*** DATA ***

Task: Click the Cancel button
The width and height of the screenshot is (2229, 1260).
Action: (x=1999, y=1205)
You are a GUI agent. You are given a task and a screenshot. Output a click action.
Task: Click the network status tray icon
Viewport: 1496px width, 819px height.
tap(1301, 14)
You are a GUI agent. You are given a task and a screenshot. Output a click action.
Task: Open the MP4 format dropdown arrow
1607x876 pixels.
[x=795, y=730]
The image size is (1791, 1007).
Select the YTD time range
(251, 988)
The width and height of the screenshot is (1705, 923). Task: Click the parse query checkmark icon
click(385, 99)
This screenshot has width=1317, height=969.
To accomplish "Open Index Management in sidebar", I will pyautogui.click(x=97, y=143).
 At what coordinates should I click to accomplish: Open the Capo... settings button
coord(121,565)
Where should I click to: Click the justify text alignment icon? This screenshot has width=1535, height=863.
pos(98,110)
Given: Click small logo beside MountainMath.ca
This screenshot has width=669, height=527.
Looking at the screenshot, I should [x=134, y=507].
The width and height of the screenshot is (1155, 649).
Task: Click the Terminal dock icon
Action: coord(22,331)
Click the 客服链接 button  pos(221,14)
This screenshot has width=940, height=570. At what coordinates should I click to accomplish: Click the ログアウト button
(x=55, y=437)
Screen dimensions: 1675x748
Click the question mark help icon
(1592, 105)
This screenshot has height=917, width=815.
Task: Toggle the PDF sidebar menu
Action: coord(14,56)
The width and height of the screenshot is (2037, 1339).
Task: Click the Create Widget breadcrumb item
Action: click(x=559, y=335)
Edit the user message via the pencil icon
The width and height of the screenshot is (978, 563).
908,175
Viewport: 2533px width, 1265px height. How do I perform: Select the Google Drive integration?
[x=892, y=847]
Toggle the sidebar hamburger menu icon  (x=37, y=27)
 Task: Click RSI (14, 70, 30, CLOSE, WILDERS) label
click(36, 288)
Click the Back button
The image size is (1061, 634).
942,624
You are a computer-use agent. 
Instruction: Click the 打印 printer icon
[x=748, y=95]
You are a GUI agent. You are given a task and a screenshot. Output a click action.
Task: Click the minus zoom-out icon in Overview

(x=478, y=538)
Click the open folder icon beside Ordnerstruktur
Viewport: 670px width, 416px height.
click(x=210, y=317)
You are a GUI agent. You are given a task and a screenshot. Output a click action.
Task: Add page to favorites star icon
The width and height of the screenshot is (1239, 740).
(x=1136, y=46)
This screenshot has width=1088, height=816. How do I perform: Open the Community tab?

*** End of DATA ***

## ACTION ITEM:
When a line in the material above holds the word "beside", copy that line.

## TASK RESPONSE:
Given: Click small logo beside MountainMath.ca
Click the open folder icon beside Ordnerstruktur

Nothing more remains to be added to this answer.